SB 231 - Miller - Virginia Indoor Clean Air Act; e-cigarettes. Expands the definition of "smoking" in the Virginia Indoor Clean Air Act to include vapor products. Vapor stores are excluded from the scope of Act

ACNM Remains no position or neutral on the following Pro-choice or Pro-Life bills due to membership variation on position:

Abortion - Pro-Choice

HB 43 - Ward - Abortion; removes requirement that a woman undergo ultrasound prior to procedure.

HB 94 - Kory - Abortion; informed written consent.

HB 1225 - Boysko - Essential health benefits; abortion coverage.

SB 53 - Locke - Ultrasound prior to abortion.

SB 183 - McEachin - Health insurance; removes prohibition on provision of abortion coverage.

SB 648 - Favola - Abortion; informed written consent.

Abortion - Pro-Life

HB 556 - LaRock - Abuse and neglect of children; a child includes a viable fetus.

HB 963 - LaRock - Pain-Capable Unborn Child Protection Act; created, penalty.

HB 1090 - Cline - Health, Department of; expenditure of funds related to abortions and family planning services.

HJ 29 - Marshall, R.G. - Beginning of life; life of human person commences at conception etc.

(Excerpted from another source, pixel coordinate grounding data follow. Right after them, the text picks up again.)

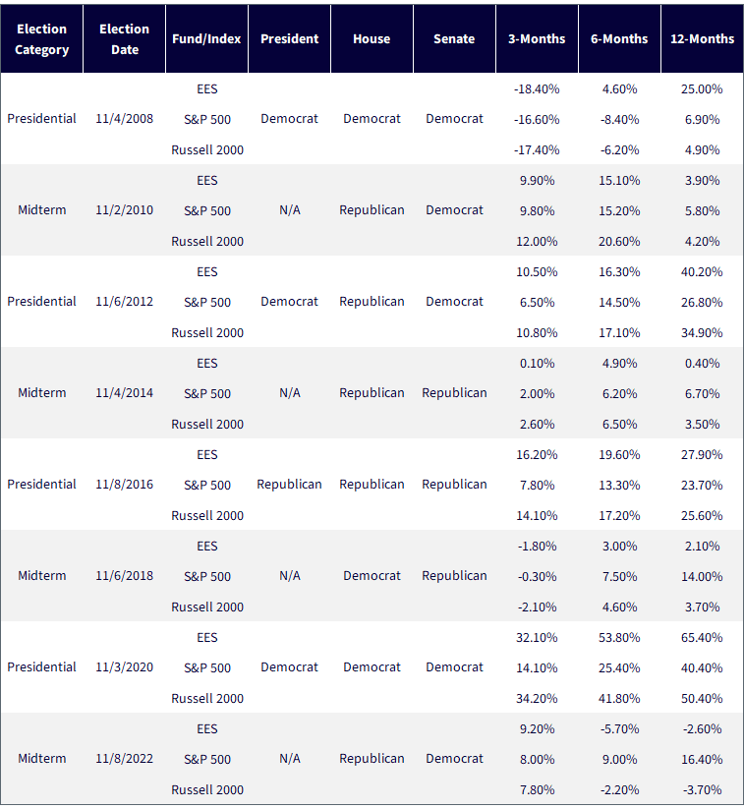This screenshot has height=809, width=744.
Task: Select the -5.70% EES six-month value
Action: 619,729
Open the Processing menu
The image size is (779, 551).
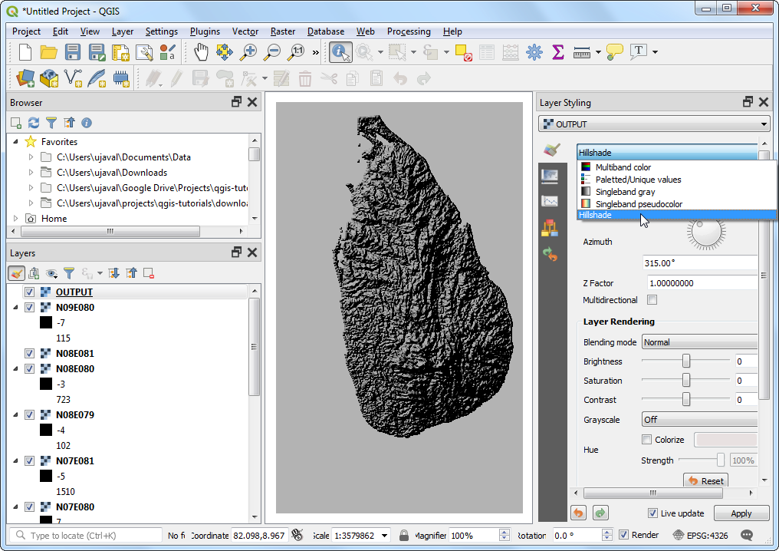pos(408,31)
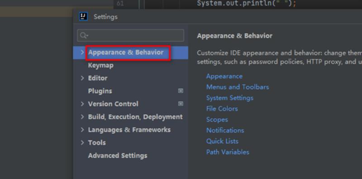The height and width of the screenshot is (179, 362).
Task: Open the File Colors link
Action: (x=222, y=109)
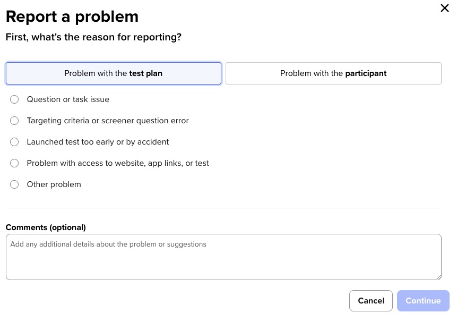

HR 19 - Marshall, R.G. - Beginning of life; life of human person commences at conception etc.

All others

Need further information to support:

Certificate of Public Need Reform

Recommend general ACNM support of COPN reform. Monitoring all bills.

HB 59 - Byron - Certificate of public need; definition of medical care facility.

HB 193 - O'Bannon - Certificates of public need; creates three-phase process to sunset requirements for medical care.

HB 348 - Byron - Certificate of public need; exception for certain medical care equipment and services. **

HB 349 - Byron - Certificate of public need; removes requirements for certain medical care facilities.